Felsefede ise; yaklaşık olarak aynı yıllarda doğmuş, aynı çağın koşullarını, bu yüzden birbirine benzer sıkıntıları, yazgıları paylaşmış, benzer ödevlerle yükümlü olmuş kişilerin topluluğudur kuşak.
Çatışma Nedir?
Çatışma en geniş anlamda anlaşmazlık, karşıtlık, uzlaşmazlıktır. Dar çerçevede ise kavga anlamına gelir. Çatışmalar; düşünce, duygu, çıkar ve erek (amaç) ayrılıklarından ortaya çıkar. Bu nedenle insan topluluğunun bulunduğu her yerde çatışma vardır. Çünkü insan ilişkilerinde tam uyum ve denge yoktur. Uyumlu bir aile içinde bile anlaşmazlık, karşıtlık birbirini etkileme ve değiştirme çabası vardır. Dostlar ve sevgililer arasında da anlaşma-bozuşma, yakınlaşma-uzaklaşma sürekli yaşanan olgulardır. Bu nedenle çatışma yaşamın ayrılmaz bir parçasıdır.
Kuşak Çatışması Nedir?
Gençlik döneminde duygular yoğundur ve sürekli dalgalanma gösterirler. Genç sevinçle üzüntü, sevgi ile nefret arasında gidip gelir. Tinsel / Düşünsel (Ruhsal) tepkilerinde aşırılık, davranışlarındaki çelişki bu döneme özgü bocalamanın bir belirtisidir. Genç, bir yandan içinden gelen dürtülerini dizginlemeye çabalarken öte yanda çevresi ile çatışmaya girebilir. İç dünyası ile dış dünya arsında dengeler kurmaya çalışır. Genç kendine özgü yaşamak istemekte, bağımsızlığını kazanmaya çabalamaktadır. Bu süreçte gencin sık sık aile büyükleriyle görüş ayrılığına düştüğüne ve çatışmalara girdiğine tanık oluruz. Az ya da çok hepimizin başından geçmiştir.

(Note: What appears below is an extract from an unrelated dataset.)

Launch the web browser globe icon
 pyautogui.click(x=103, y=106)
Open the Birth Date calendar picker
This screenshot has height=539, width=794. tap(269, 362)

Bir makalede okumuştum; yaklaşık üç bin yıl önce bir Eski Yunan filozofu Sokrates bile (İ.Ö. 399) “Şimdiki gençler çok saygısız. Büyüklerine karşı geliyorlar, büyüklerinin yanında bacak bacak üstüne atıyorlar, uzanarak oturuyorlar. Bugünün gençleri lüks ve gösteriş düşkünü, başkaldıran, geveze ve obur yaratıklar. Bizim zamanımızda böyle miydi” demiş. Oysa gençken kesinlikle o da şimdi karşı çıktığı davranışlar içindeydi. Büyüklerden bu tür yakınmaları hep duyarız.

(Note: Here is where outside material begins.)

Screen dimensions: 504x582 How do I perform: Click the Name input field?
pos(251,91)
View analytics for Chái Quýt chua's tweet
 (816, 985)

Sümerlerden kalan çivi yazılarında, “şu gençliğin hali ne olacak” anlamına gelen yakınma sözleri bulunmuş.
Eski Yunan didaktik şiirinin babası olarak bilinen, ünlü ozan Hesiodos (İ.Ö. 750 – 650); “Günümüzün gençleri öyle umursamaz ki ileride ülke yönetimini ele alacaklarını düşündükçe umutsuzluğa kapılıyorum. Bize, büyüklere karşı saygılı olmayı, ağır başlı davranmayı öğretmişlerdi. Şimdiki gençler, kuralları hiçe sayıyorlar, çok duyarsızlar ve beklemesini bilmiyorlar…” demiştir.
Hepimiz biliyor ve görüyoruz ki tüm yaşlı kuşakların yakındıkları yeni kuşaklar onların görüşlerini geçersiz kılmış; dünya hep daha iyiye, daha güzele, daha doğruya yönelmiş, sürekli evrimi, değişimi, yenilikleri sağlayagelmişler. Bilim ve teknoloji sınır tanımıyor. Yenilerin yanında, eskiler hep yaya kalmışlar.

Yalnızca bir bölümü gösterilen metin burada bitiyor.